# start of Information supplied

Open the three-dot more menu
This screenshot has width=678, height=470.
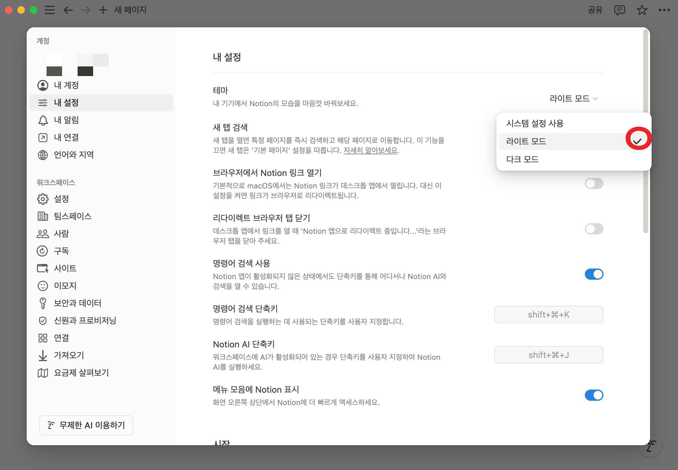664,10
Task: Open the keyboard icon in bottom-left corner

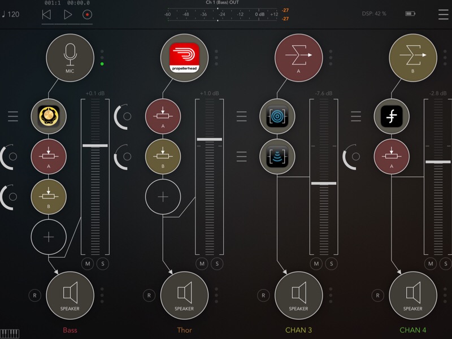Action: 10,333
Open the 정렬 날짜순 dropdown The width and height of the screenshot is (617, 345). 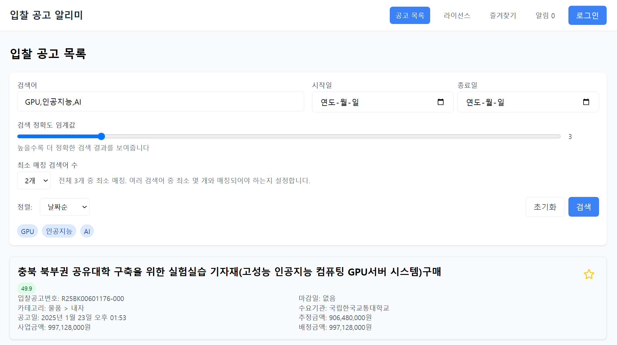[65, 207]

# end of Information supplied
# start of Information supplied

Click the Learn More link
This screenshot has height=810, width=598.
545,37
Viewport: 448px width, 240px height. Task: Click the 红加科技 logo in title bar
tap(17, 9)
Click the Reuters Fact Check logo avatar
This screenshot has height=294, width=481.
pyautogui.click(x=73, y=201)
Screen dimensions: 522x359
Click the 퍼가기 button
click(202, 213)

# end of Information supplied

**The exercise:** Identify every line of the material above that contains the word "This", and copy each of those lines. Case counts.

**Response to the task:**
This screenshot has width=678, height=470.
This screenshot has height=810, width=598.
This screenshot has height=294, width=481.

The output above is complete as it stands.